▶ EXERCISE DIRECTIONS: Please update the records below by changing every "Where should I click to" to "Where do I click to" and keeping everything else the same. Leave the pictures out of your answer.

▶ WORKING DATA:

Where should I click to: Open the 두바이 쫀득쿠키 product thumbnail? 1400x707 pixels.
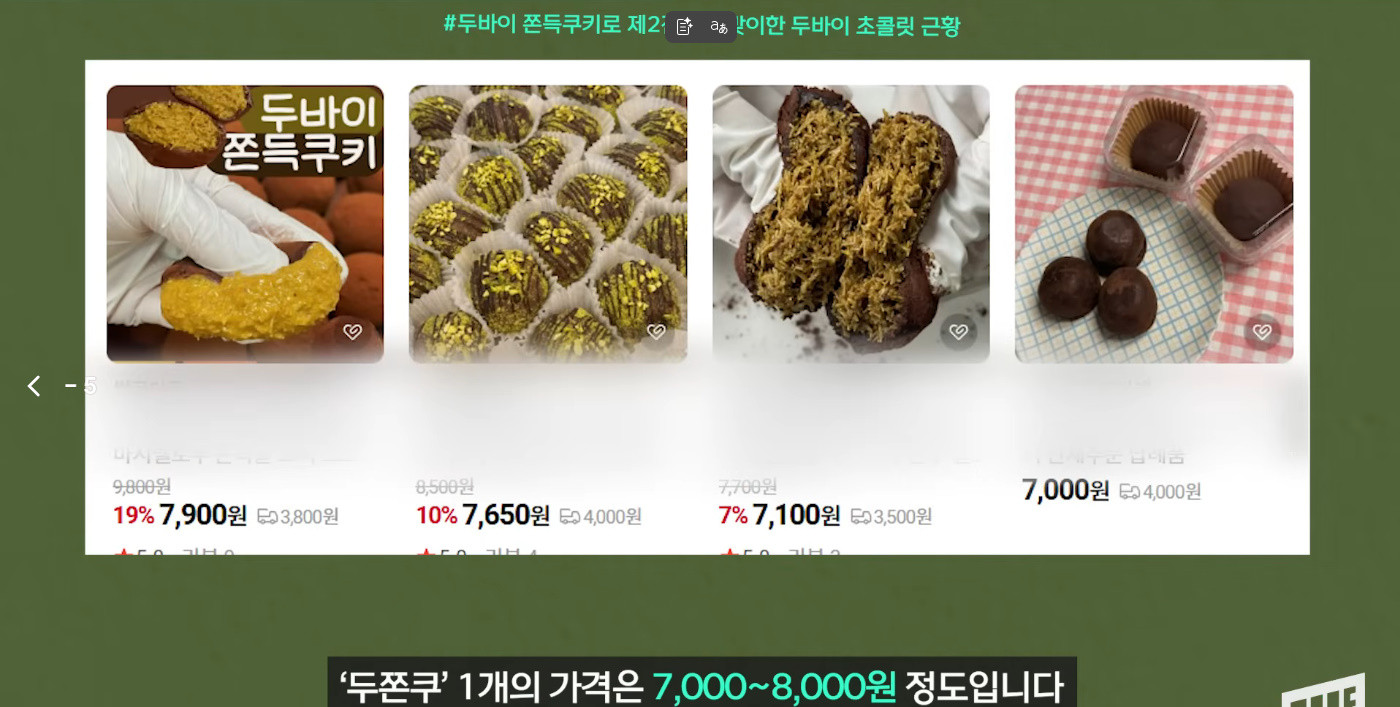[245, 223]
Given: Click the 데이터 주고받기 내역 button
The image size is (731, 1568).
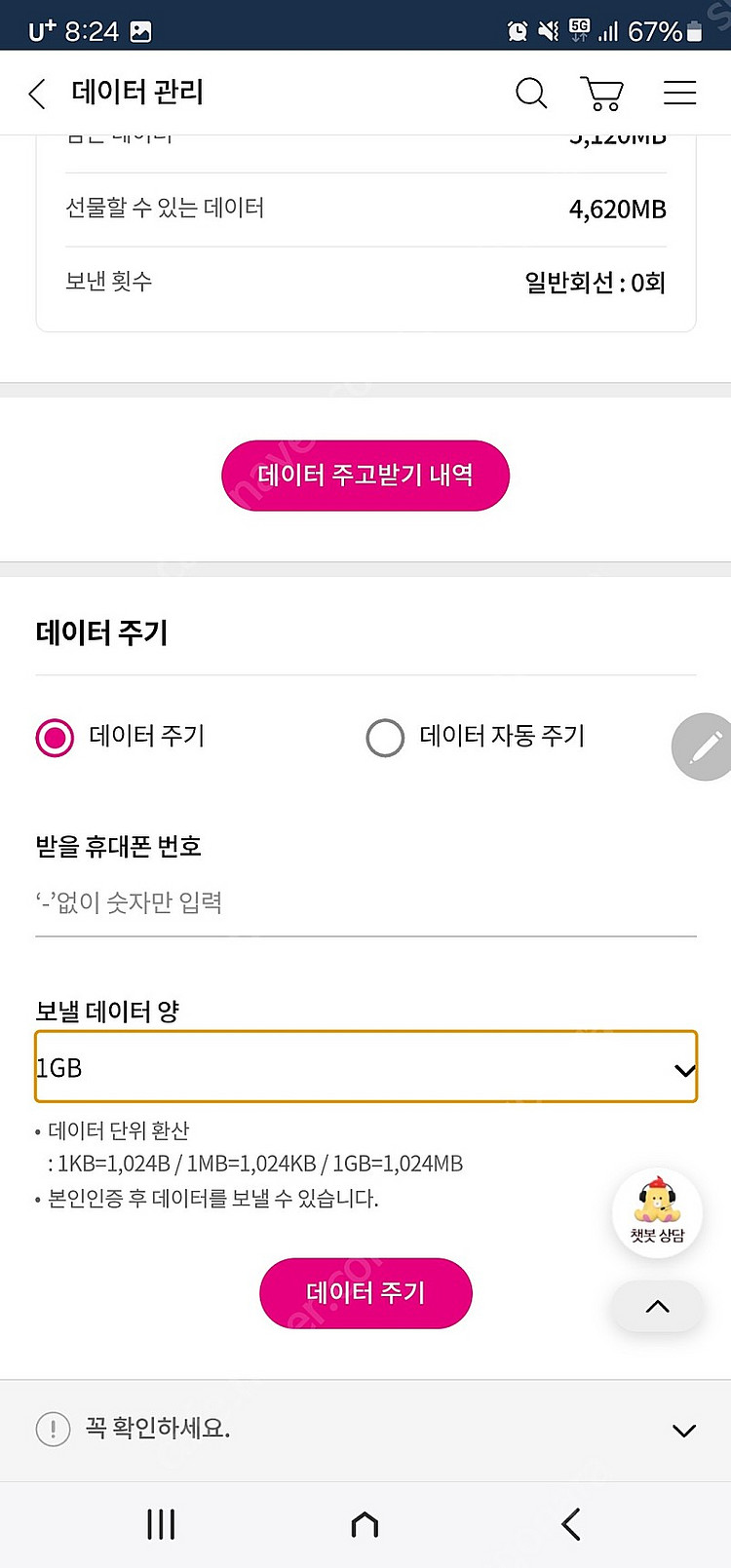Looking at the screenshot, I should click(366, 476).
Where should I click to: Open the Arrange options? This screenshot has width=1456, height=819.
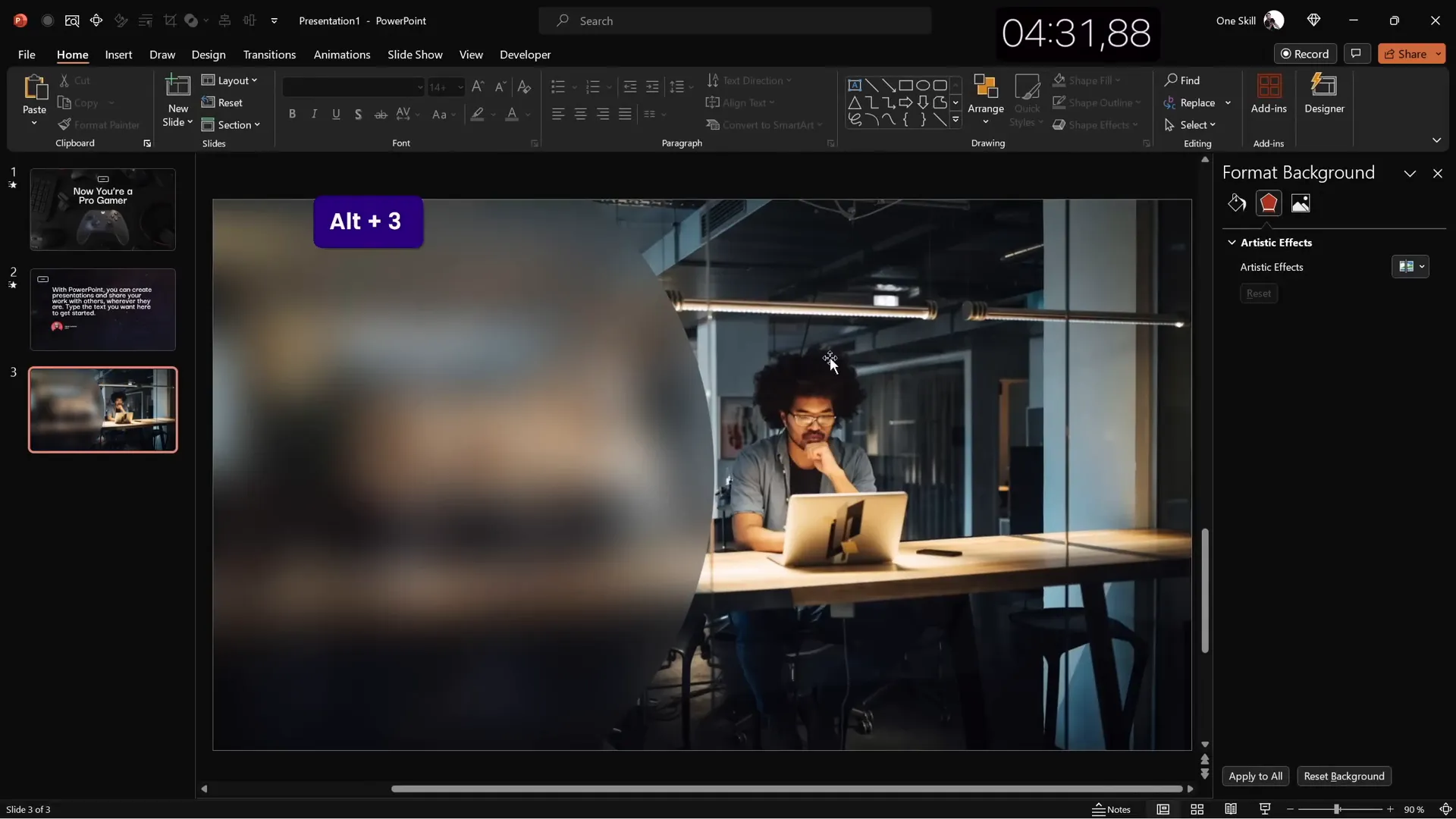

▶ WRITTEN RESPONSE:
Where do I click to: Open the 두바이 쫀득쿠키 product thumbnail? 1400x707 pixels.
[245, 223]
Given: Click the 데이터 주고받기 내역 button
The image size is (731, 1568).
Looking at the screenshot, I should click(366, 476).
Where do I click to: Open the Arrange options? This screenshot has width=1456, height=819.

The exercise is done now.